The Arishok obviously did not view her as a threat, even though, in general, his people were extremely distrustful of mages and the power they wielded. Yet here she stood, inches away from him, certainly close enough to end his life very effectively should that have been her aim. And her hands had long ago finished their exploration of his horns, yet he hadn't told her back off.

She could work with this.

Moving slowly but deliberately, Hawke placed her hands on the sides of his face and brought her mouth down to his. She kissed him gently, restraining the passion that was swirling inside her. She moved her hands through his hair, and clasped the back of his head, tugging lightly on the silvery strands.

She felt a prickling sensation on her back and realized that the Arishok has brought his giant hands up from the chair arms where they'd been resting to the small of her back. Her lips curved in a smile against the Arishok's warm mouth.

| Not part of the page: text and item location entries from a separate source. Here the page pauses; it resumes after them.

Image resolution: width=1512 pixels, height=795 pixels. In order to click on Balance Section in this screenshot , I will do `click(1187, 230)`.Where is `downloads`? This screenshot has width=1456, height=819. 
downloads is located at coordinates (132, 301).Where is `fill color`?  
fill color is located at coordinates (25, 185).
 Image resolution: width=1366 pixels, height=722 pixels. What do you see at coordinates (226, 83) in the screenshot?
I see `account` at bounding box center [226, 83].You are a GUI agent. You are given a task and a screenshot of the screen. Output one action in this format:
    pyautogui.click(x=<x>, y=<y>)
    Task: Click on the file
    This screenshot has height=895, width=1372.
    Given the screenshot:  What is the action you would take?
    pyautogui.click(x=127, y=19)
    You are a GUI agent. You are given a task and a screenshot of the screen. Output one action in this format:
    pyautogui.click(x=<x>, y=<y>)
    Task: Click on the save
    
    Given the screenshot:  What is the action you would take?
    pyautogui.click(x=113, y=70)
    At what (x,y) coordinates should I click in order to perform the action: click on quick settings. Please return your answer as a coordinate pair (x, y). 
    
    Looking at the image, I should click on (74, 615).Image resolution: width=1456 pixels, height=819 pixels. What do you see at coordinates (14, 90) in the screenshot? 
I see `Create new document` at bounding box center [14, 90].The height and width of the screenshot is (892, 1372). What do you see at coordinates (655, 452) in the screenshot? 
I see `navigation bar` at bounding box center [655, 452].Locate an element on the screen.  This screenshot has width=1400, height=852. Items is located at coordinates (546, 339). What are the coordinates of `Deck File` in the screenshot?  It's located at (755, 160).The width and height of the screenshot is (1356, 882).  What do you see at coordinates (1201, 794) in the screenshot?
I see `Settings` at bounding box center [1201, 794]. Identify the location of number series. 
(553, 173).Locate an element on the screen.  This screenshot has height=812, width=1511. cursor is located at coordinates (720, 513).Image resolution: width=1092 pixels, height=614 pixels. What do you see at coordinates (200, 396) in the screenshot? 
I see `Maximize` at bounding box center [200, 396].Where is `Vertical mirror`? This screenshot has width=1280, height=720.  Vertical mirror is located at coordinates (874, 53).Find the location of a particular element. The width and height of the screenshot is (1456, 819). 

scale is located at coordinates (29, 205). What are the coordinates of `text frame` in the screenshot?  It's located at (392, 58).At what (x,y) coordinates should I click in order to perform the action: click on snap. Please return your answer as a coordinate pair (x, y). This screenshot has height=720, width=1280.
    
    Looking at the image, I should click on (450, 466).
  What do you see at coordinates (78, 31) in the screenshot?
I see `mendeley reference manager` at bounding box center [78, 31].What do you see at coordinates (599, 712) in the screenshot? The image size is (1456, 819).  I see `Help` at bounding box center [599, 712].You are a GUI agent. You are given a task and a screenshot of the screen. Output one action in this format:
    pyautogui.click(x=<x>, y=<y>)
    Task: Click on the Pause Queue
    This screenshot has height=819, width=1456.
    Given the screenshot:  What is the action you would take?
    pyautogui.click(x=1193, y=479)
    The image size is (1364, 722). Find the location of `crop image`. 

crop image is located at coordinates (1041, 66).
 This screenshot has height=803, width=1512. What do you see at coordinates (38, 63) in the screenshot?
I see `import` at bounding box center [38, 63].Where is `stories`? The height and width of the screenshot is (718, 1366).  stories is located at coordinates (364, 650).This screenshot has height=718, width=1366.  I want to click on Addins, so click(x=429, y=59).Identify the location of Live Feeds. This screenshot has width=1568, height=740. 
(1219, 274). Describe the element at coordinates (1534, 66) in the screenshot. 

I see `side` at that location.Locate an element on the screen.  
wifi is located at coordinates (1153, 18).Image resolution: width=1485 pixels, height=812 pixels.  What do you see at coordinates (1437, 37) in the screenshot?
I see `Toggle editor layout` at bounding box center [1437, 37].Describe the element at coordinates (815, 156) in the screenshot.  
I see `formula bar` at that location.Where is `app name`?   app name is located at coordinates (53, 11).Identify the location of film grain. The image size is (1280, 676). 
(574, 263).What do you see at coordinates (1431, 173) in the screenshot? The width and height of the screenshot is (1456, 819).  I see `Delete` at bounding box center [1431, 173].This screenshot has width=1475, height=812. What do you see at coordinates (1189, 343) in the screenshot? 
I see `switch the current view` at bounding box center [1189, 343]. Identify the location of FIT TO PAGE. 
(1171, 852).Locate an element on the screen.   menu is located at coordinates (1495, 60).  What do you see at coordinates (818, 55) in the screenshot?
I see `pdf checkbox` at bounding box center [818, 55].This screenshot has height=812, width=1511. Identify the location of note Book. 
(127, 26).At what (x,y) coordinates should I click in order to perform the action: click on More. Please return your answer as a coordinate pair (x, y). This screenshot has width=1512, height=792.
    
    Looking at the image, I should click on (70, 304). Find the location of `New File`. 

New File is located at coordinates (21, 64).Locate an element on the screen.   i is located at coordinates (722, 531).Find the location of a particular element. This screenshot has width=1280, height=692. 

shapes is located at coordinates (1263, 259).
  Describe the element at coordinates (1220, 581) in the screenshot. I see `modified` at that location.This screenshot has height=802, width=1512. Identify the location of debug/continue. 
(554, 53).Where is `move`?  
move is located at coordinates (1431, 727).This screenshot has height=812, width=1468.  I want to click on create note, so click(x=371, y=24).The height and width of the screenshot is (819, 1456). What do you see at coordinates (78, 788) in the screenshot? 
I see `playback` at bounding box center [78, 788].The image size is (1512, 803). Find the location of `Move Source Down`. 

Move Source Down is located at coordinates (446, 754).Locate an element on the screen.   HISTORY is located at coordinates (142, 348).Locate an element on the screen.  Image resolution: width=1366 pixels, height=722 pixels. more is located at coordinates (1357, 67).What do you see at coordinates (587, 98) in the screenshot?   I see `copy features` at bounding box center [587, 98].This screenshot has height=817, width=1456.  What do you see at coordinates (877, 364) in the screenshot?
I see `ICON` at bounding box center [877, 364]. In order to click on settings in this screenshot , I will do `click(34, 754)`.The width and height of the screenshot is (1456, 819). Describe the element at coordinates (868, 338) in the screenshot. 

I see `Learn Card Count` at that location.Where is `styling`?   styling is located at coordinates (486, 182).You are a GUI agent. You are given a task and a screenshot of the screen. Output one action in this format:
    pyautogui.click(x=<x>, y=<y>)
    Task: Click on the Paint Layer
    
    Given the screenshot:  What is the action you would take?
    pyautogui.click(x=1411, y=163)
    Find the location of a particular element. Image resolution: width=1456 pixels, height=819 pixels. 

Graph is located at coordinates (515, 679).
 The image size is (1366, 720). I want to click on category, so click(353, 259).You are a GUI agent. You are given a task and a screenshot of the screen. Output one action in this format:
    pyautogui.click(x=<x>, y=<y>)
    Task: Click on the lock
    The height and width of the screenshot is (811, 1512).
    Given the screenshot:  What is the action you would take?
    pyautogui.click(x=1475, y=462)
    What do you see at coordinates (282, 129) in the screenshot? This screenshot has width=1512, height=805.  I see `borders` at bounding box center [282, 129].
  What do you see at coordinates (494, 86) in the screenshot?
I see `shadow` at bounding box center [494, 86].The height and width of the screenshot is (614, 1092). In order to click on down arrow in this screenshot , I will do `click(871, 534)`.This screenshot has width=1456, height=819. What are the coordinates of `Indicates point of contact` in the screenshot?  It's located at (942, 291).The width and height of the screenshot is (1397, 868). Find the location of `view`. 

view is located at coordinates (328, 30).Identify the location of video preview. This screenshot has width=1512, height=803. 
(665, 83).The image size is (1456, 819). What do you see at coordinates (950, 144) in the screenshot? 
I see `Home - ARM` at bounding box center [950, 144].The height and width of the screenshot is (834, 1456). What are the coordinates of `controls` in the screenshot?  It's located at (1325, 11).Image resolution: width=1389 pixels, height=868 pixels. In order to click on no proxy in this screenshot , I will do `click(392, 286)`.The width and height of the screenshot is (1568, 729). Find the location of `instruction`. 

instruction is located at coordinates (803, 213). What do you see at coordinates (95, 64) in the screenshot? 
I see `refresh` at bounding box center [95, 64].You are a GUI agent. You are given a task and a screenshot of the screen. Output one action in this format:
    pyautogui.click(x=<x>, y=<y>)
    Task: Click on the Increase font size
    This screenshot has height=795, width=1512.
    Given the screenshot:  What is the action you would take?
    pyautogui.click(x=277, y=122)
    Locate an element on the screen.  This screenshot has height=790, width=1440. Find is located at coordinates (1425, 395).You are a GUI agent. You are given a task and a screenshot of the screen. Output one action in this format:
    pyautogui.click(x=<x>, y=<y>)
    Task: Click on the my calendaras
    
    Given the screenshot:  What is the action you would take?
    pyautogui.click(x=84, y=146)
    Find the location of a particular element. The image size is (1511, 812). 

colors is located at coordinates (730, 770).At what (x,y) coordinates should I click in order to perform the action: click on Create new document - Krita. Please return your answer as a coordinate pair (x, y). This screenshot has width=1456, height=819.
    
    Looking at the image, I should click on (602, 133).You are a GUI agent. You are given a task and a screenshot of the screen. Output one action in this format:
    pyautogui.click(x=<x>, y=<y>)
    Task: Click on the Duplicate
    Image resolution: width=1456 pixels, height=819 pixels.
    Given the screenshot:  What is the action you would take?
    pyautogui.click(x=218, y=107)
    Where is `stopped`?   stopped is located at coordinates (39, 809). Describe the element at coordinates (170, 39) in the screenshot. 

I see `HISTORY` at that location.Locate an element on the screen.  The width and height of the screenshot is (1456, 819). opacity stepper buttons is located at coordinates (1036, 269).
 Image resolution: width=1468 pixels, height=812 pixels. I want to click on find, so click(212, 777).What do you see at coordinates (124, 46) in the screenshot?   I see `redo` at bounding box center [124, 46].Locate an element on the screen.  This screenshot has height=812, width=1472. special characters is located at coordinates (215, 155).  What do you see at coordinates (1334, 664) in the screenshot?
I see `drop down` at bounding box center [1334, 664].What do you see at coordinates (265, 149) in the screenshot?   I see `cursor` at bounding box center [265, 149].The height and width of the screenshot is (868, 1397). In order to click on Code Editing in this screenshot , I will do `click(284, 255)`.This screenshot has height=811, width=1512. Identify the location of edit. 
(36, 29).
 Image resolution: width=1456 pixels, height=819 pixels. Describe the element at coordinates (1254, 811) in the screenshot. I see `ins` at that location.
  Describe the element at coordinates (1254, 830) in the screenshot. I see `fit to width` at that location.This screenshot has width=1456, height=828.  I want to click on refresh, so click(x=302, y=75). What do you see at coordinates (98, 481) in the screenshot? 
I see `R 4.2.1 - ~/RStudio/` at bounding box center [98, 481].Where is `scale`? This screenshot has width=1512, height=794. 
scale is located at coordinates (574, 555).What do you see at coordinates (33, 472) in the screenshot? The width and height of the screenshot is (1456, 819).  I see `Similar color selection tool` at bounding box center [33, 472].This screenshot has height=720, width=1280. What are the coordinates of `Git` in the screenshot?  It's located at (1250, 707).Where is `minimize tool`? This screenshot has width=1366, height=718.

She allowed herself to enjoy the sensations of his hands on her back and his mouth beneath her for a few more moments, then backed away enough to look into his eyes. The gold color was as warm as she'd ever seen it.

"You didn't stop me," Hawke whispered.

She didn't think he would answer, at first, but then he said only, "No."

_No, I didn't, Hawke. I let you stroke my horns, my hair, my ears. I let you kiss me. Though these things go against all the teachings of the Qun, I let you do these things. I have relented once more. It was my choice to do so._

She heard all that was left unsaid by his simple no.

Hawke gave him one more soft, quick kiss and then leaned her forehead against his. "I want to see you again."

He nodded tersely; she smiled.

It was only later that night as she turned fitfully in her bed that she realized, somewhat amazedly, that he'd never even asked how her search for the Tome of Koslun was progressing.


	8. Chapter 8

_Tap tap tap_

Hawke paused in the act of brushing her teeth, turned off the faucet, and tilted her head to listen.

_Tap tap tap_

Rolling her eyes a bit, she quickly rinsed out her mouth then padded barefoot to her bedroom door. She opened it and said, “It’s already half past eight, Mother. I expected you at the crack of dawn.”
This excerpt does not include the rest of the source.